Along the Causeway, artisans and craftsmen set up booths to sell their wares to tourists. Among them are several sketch artists who will do portraits in charcoal - caricatures, really. To advertise their skill, they have portraits of well-known movie stars hung in the booth. People pay to have their personalities captured, joking with their friends, answering the artists questions, posing, in every sense. The captain and I were strolling past one of these sketch artists yesterday when we saw a scenario that touched us both deeply.
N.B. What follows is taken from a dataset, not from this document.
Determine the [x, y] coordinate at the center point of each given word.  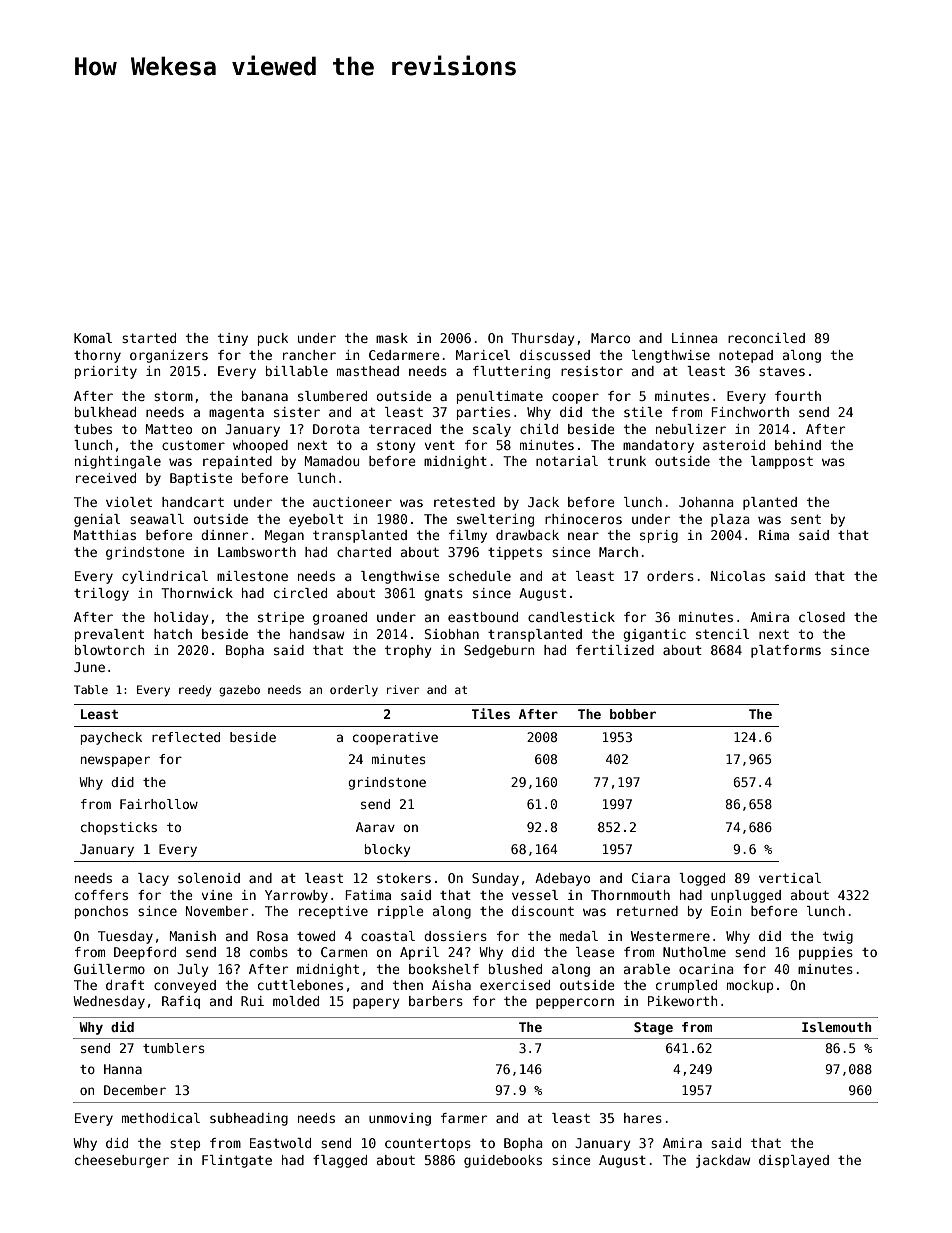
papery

The artist was bent over his drawing, rubbing out, retouching, really working, without the easy facility that characterized the cartoon-like pieces we had seen previously. Sitting in front of him was his subject, a young woman of the Mennonite or Hutterite faith, wearing a plain cotton dress, hair pulled back into a bun, without makeup. Her expression was solemn; she was resigned to sit, serenely, until the process was finished. She gave every impression of not being aware of what was apparent to all - she was utterly, and unaffectedly beautiful.
Her beauty and apparent innocence were exactly the source of the artist's difficulty. Caricature was unthinkable. He wanted to make a portrait this time - to use his skills to make art, instead of a cartoon. Behind him stood a young man who was clearly the husband of the young woman. His expression, too, was difficult to read, but we guessed that the complexity of the commission and its execution were of as much concern to him as they were to the artist.
We didn't stay to watch the process finished. It seemed too much like voyeurism. But extraordinary natural beauty and grace co-exist with crazy tourism and commercialism in Victoria. The photo above is the sailing ship "Pacific Grace", which leaves the Victoria docks most days with a cluster of tourist passengers, and gives them a taste of the beauty of sailing.